Wir wurden oft auf Pip angesprochen (allerdings hauptsächlich von Briten, die ihren eigenen Hund zuhause gelassen haben und soo sehr vermissen) und Kinder haben auch immer sehr höflich gefragt ob sie Pip streicheln dürfen. 

 

Also wenn ein Hund es aushält, ist Stockholm wirklich eine sehr hundefreundliche Stadt. Nun komm ich jedoch zum Punkt - wenn er es aushält. Pip war die ersten Tage wirklich tapfer, aber mit jedem Tag in der Stadt, hat man einfach gemerkt, dass es ihr zuviel wird.

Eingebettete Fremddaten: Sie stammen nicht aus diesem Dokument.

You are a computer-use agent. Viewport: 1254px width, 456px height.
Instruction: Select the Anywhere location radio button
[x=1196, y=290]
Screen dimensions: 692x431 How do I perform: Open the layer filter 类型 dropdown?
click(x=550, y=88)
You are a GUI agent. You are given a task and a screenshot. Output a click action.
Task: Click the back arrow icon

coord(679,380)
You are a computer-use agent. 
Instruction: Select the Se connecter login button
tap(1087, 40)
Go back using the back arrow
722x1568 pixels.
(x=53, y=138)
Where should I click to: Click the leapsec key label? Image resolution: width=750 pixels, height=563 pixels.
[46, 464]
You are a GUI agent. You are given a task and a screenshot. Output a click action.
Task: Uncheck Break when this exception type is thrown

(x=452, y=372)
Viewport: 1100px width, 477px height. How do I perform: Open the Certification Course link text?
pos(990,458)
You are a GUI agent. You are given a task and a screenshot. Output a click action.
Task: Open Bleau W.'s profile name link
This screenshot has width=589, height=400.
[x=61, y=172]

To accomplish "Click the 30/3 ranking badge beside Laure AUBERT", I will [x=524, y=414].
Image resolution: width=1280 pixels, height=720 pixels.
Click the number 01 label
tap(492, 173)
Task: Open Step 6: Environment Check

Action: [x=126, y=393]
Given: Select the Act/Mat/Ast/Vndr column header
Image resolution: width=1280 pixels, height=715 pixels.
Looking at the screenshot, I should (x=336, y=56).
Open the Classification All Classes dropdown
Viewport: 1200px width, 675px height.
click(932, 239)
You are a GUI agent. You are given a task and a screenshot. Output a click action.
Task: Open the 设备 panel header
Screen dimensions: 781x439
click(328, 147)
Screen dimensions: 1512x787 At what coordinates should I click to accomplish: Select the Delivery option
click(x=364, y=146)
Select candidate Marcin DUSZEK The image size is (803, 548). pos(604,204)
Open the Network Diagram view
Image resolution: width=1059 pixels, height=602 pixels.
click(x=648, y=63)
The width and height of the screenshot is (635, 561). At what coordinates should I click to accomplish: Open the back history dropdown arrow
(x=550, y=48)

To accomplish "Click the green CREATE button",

Der Verkehr, die vielen Menschen, überall Baustellen und am allerschlimmsten, das Brustgeschirr. Sie ist es einfach gewohnt im Wald ohne irgendwas mit uns spazieren zu gehen und das war in Schweden einfach nicht möglich. Im Sommer herrscht überall, ja, auch im Wald, Leinenpflicht und wir haben uns nur ganz ganz selten nicht daran gehalten. 6 Tage waren dann einfach etwas zu viel für das kleine tapfere Bordertier. 

 

 

7. Heimfahrt und Zuhause

Die Heimfahrt war dann leider noch etwas mühsam. 19 Stunden Fahrt mit der Fähre von Stockholm nach Danzig. Das einzige Klo für Hunde - eine 1m² große Sandkiste, in welche sich jemand übergeben hat... somit 19 Stunden kein Lulu für Pip. Der Wellengang war ziemlich stark. So stark, das Pip und ich (hauptsächlich wegen Pip) nicht schlafen konnten und ich noch den gesamten nächsten Tag Schwindelgefühle hatte. Nach der Fährenfahrt, kamen noch 10 Stunden von Danzig mit dem Auto nachhause. Um Mitternacht sind wir dann endlich zuhause angekommen. 

 

Am nächsten Tag wurden wir bereits von unseren Hühnern freudigst begrüßt... ja, die sind wirklich auf uns zugerannt gekommen und haben sich streicheln lassen. 

Nele ist nun auch wieder zuhause!

 

Eine kleine Anekdote über Nele, die mir meine Mama (dort war sie auf Sommerfrische) erzählt hat: Nele bellt vom Zaun aus alles und jeden an, egal ob Fahrradfahrer oder andere Hunde, egal ob große, kleine Hunde, Motorradfahrer oder Autos - wirklich alles wird verbellt...

Eines Tages hört meine Mama Nele winseln und rennt raus und sieht, dass sie einen Hund auf der anderen Straßenseite angewimmert hat und nachgegangen ist... der Hund hat ausgesehen wie Pip... meine nicht wirklich Gefühle-zeigen-könnende Nele hat Pip wohl doch wirklich vermisst. Somit freuen wir uns alle umso mehr wieder zusammen zu sein.